◆ **What to do**:
Please set out the stretch from the line containing "You are a computer-use agent." through the line containing "pos(769,29)", both included, as a numbered list with blank lines left out. Leave the pictures out of your answer.

◆ **Material for this task**:
+-------+

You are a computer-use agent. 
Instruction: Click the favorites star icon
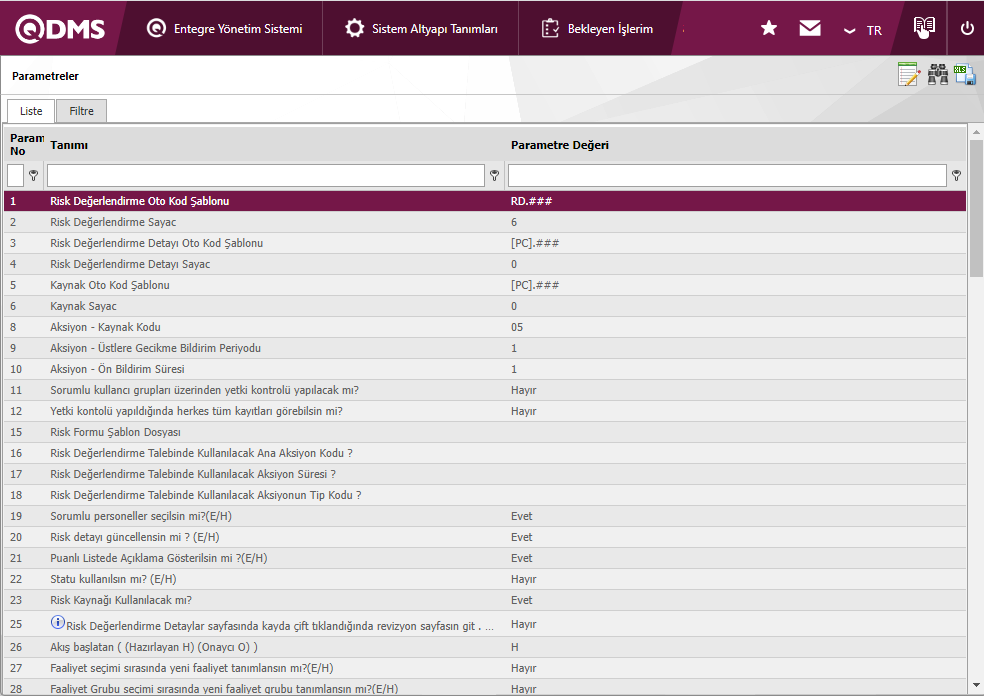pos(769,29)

+-------+

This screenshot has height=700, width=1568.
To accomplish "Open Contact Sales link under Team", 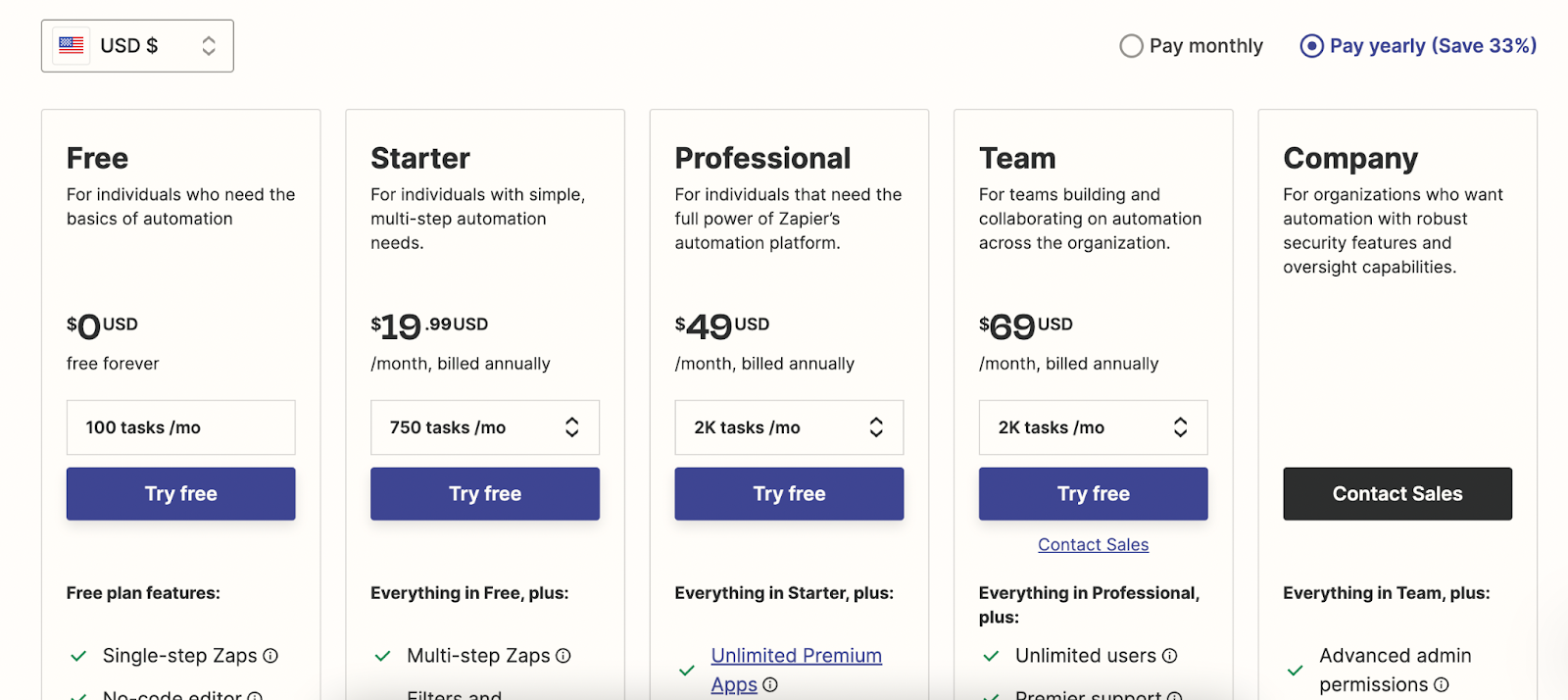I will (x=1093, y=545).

+-------+

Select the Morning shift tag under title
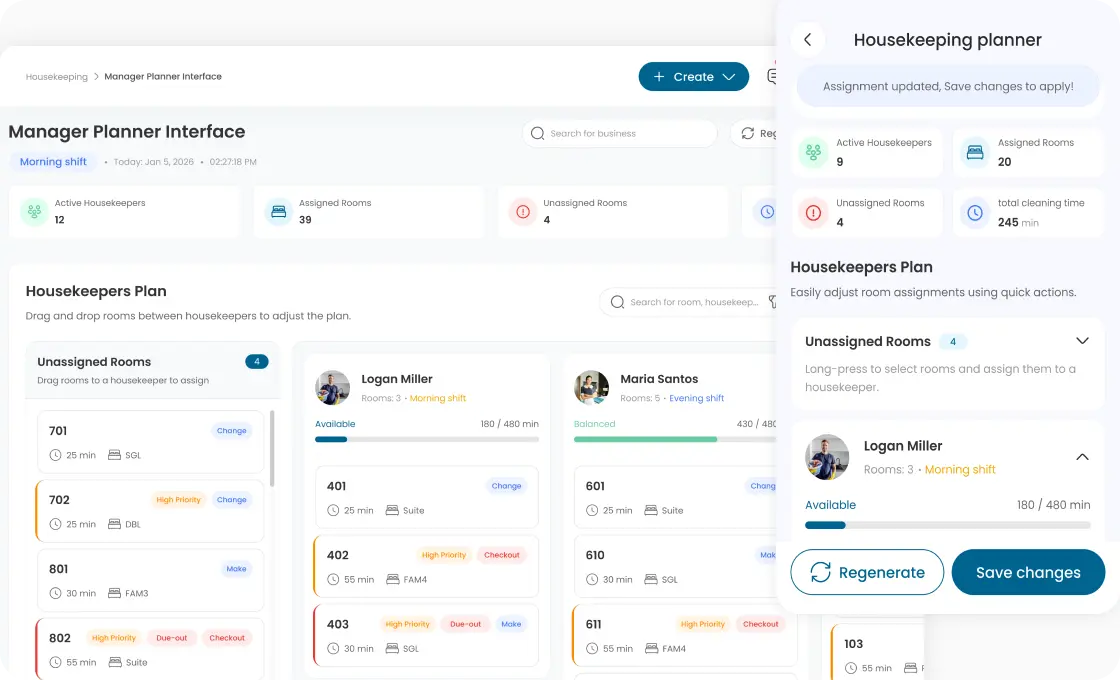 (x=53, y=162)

+-------+

◆ **Task answer**:
1. You are a computer-use agent. 
2. Instruction: Click the favorites star icon
3. pos(769,29)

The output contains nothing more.